● **INSTRUCTIONS FOR THE TASK**: Continue the passage on measuring TCP connection establishment times over IPv4 and IPv6, picking up right after its final line.

● **SOURCE PASSAGE**:
+++

We have defined a metric that uses the TCP connection establishment times as a parameter to measure the algorithm's effectiveness. The methodology also helps examine the impact of tunneling mechanisms employed by early adopters. The input parameter of the metric is a (IP address, port number) tuple and the output is the connection establishment time, typically measured in microseconds.

4. Implementation

We have developed happy, a simple TCP happy eyeballs probing tool that conforms to the definition of our metric. It uses non-blocking connect(...) calls to concurrently establish connections to all endpoints of a service and measures the elapsed time. The tool enforces a small delay between concurrent connect(...) calls to avoid bursty TCP SYN traffic. The initially performed service name resolution is not accounted in the connection establishment elapsed time.

5. Measurement Trials

We use Alexa's top 1M service names as input to prepare a top 100 dual-stacked service names list. We run happy on our internal test-bed of multiple measurement agents with different flavors of connectivity ranging from native IPv4, native IPv6, IPv6 tunnel broker endpoints, Teredo and tunnelled IPv4. The list of Measurement Agents (MAs) is shown in Table 1.

A List of Measurement Agents (MAs)

+++

● **GIVEN ENTRIES**:

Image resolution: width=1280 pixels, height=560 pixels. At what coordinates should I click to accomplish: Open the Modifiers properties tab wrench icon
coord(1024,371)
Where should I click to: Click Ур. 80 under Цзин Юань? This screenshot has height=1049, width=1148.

+++

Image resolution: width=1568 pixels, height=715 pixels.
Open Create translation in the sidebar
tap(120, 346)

+++

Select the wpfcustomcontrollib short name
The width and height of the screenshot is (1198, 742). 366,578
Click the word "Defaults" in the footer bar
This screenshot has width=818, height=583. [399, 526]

+++

● **THE RESULT**:
MA # IPv4 AS IPv6 AS City Country Platform
1 AS680 AS680 Bremen Germany Mac OS X
2 AS680 AS680 Braunschweig Germany GNU/Linux
3 AS13237 Teredo Berlin Germany GNU/Linux
4 AS31334 AS6939 Bremen Germany OpenWrt
5 AS680 AS680 Bremen Germany SamKnows
6 AS31334 AS6939 Bremen Germany SamKnows
7 AS24956 AS24956 Braunschweig Germany SamKnows
8 AS3320 AS3320 Bremen Germany SamKnows
9 AS5607 AS5607 London England SamKnows
10 AS3269 AS3269 Torino Italy SamKnows
11 AS8903 AS8903 Madrid Spain SamKnows
12 AS2614 AS2614 Timisoara Romania SamKnows
13 AS13030 AS13030 Olten Switzerland SamKnows
14 AS2856 AS2856 Ipswich England SamKnows

6. Data Analysis Insights

The initial results show higher connection times and variations over IPv6 as shown in Figure 1.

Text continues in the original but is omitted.